▶ **Data for review**:

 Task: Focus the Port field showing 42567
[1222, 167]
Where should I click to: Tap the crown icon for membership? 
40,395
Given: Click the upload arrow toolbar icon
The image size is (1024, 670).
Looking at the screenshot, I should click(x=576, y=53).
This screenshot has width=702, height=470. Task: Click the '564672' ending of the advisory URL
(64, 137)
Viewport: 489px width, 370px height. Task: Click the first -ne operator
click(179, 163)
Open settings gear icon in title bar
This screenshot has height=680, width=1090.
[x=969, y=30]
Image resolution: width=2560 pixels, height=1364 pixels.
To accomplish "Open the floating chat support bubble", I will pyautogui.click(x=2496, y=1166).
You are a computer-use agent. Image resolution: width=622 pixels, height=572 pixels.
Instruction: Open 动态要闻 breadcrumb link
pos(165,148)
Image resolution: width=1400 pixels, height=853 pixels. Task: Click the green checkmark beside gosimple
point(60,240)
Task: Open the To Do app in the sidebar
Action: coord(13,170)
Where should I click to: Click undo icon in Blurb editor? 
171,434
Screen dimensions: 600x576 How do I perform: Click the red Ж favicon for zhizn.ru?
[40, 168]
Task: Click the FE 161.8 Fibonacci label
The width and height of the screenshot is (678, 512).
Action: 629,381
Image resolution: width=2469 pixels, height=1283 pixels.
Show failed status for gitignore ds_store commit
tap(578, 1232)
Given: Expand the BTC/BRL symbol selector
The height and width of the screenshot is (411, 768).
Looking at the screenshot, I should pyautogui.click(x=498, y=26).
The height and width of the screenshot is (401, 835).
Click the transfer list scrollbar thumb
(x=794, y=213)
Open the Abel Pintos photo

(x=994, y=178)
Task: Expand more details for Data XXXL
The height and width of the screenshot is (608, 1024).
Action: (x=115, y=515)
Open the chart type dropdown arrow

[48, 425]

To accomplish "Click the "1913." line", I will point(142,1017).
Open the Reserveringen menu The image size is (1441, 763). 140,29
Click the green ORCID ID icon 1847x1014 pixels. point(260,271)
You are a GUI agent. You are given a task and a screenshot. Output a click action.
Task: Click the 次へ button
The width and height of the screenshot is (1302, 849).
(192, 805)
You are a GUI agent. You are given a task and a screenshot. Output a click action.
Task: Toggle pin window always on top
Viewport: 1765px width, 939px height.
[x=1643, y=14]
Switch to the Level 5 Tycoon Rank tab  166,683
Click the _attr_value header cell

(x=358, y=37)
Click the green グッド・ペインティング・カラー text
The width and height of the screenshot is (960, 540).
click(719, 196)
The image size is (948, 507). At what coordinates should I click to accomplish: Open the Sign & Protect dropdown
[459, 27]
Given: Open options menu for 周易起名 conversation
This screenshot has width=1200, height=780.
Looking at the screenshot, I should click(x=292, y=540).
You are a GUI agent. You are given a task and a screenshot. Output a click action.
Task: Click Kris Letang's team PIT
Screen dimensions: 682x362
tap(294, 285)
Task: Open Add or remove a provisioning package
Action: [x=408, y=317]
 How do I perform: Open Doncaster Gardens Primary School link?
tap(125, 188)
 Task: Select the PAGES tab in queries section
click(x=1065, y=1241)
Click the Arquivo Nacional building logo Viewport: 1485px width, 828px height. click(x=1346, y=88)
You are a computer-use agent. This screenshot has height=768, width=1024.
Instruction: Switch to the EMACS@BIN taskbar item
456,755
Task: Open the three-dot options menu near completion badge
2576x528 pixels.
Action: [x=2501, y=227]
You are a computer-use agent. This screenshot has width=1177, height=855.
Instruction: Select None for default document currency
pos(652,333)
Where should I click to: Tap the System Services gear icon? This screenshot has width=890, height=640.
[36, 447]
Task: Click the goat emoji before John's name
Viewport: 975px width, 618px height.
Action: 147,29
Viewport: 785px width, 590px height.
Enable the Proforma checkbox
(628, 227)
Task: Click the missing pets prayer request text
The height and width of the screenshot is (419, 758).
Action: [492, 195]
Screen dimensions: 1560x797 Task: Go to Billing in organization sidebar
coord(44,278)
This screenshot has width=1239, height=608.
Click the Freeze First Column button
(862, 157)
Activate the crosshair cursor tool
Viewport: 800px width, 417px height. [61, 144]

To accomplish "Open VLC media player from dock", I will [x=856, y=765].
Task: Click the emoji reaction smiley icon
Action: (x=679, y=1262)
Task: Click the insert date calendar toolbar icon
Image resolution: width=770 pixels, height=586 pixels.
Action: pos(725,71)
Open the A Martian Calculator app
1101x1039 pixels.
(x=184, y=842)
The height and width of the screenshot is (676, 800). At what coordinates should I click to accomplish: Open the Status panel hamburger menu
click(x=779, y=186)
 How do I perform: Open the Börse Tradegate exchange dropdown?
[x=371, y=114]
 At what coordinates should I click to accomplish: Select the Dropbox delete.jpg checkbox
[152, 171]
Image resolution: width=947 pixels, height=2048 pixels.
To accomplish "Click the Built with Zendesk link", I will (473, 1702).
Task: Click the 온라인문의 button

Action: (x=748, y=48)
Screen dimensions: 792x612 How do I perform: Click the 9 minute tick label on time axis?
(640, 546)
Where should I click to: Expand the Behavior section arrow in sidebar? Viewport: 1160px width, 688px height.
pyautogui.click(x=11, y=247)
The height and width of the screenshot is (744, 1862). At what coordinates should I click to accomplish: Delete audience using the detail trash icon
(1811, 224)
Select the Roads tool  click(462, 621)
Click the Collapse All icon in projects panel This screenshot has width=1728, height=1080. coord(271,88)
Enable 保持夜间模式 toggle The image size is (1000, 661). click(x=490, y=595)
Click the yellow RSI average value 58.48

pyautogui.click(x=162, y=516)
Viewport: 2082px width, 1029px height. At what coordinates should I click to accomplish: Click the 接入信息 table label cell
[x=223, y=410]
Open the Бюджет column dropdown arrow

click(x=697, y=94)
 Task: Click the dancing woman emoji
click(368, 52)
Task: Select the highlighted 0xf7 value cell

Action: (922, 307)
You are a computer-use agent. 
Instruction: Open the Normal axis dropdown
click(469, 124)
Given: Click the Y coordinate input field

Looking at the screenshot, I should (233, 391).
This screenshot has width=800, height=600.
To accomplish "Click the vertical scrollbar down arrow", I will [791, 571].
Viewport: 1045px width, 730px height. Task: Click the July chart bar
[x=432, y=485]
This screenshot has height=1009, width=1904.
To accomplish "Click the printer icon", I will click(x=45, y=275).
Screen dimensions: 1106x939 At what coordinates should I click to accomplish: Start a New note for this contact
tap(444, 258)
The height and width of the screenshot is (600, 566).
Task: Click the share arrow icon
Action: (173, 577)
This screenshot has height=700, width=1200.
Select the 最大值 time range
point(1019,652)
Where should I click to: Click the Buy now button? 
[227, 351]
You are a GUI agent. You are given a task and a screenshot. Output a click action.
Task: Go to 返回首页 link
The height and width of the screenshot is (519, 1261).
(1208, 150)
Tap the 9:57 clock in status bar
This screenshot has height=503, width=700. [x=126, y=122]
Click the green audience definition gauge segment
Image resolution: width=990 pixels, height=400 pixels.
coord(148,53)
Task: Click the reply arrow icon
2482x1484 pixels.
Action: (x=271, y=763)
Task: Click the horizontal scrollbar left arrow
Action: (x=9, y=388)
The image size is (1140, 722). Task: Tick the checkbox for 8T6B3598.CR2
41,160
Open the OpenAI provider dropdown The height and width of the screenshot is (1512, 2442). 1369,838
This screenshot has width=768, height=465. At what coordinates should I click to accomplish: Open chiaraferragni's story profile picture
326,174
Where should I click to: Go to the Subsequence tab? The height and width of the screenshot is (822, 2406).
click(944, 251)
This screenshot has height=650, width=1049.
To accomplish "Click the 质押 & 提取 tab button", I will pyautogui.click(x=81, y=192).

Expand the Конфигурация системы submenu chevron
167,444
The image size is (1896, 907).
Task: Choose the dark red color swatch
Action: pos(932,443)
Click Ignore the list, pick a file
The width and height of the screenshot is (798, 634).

▶ **Task**: Using the records above, output exactly the lines from the first through the line that contains "Image resolution: width=2560", with both of those included.

▶ **Solution to this exercise**:
 Task: Focus the Port field showing 42567
[1222, 167]
Where should I click to: Tap the crown icon for membership? 
40,395
Given: Click the upload arrow toolbar icon
The image size is (1024, 670).
Looking at the screenshot, I should click(x=576, y=53).
This screenshot has width=702, height=470. Task: Click the '564672' ending of the advisory URL
(64, 137)
Viewport: 489px width, 370px height. Task: Click the first -ne operator
click(179, 163)
Open settings gear icon in title bar
This screenshot has height=680, width=1090.
[x=969, y=30]
Image resolution: width=2560 pixels, height=1364 pixels.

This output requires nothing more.